--- Exercise description ---
Show every line in the entries below where the word "computer" appears.

Items listed in a dataset:
Content starts

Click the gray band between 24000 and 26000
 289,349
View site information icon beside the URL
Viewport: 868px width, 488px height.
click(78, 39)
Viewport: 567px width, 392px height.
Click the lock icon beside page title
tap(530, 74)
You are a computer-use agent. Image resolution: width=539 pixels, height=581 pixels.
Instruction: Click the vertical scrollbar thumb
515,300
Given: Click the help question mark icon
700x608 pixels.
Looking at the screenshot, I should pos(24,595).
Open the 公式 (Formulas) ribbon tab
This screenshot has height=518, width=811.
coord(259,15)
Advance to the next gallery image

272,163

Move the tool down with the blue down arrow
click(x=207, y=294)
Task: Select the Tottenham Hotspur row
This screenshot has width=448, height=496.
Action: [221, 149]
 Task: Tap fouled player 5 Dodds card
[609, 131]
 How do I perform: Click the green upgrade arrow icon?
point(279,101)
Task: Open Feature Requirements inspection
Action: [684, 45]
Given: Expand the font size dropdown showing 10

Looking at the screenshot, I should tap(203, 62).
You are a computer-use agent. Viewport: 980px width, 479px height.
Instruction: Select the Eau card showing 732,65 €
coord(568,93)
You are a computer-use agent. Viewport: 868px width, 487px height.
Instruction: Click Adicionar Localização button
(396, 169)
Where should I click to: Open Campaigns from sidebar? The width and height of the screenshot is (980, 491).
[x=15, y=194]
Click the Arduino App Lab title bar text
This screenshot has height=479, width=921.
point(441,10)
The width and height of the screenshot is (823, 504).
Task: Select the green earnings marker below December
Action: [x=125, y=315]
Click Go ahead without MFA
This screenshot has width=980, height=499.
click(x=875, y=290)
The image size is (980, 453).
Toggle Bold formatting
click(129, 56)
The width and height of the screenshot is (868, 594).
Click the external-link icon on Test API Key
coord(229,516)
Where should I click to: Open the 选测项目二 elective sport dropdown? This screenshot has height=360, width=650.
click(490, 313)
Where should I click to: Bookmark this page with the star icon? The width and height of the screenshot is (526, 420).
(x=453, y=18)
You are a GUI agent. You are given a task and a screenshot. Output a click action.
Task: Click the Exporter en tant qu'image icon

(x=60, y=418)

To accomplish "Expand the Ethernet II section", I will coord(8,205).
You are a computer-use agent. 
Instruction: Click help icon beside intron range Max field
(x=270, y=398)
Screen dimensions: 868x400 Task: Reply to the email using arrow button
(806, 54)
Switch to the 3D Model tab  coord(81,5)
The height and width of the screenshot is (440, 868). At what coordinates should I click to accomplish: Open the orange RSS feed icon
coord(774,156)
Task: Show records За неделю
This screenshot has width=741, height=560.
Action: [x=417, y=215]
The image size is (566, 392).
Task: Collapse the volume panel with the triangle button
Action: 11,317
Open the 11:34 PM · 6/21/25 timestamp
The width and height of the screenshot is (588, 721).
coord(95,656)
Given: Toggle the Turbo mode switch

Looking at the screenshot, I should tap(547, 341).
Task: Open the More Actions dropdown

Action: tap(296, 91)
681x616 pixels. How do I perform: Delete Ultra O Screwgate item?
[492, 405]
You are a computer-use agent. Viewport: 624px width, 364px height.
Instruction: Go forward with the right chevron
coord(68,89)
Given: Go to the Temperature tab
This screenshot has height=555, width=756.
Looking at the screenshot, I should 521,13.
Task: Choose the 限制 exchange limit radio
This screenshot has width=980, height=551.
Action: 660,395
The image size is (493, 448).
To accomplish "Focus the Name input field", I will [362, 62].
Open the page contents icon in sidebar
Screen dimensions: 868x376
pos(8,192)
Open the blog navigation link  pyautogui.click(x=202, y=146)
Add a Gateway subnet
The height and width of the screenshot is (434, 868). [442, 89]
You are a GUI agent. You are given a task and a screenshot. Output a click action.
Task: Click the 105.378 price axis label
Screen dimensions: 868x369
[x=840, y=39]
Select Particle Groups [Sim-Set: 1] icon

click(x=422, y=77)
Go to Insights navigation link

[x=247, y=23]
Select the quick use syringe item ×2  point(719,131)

Content ends

--- Result for this task ---
You are a computer-use agent. Image resolution: width=539 pixels, height=581 pixels.
You are a computer-use agent. Viewport: 980px width, 479px height.
You are a computer-use agent. Viewport: 868px width, 487px height.
You are a computer-use agent. 
You are a computer-use agent. Viewport: 624px width, 364px height.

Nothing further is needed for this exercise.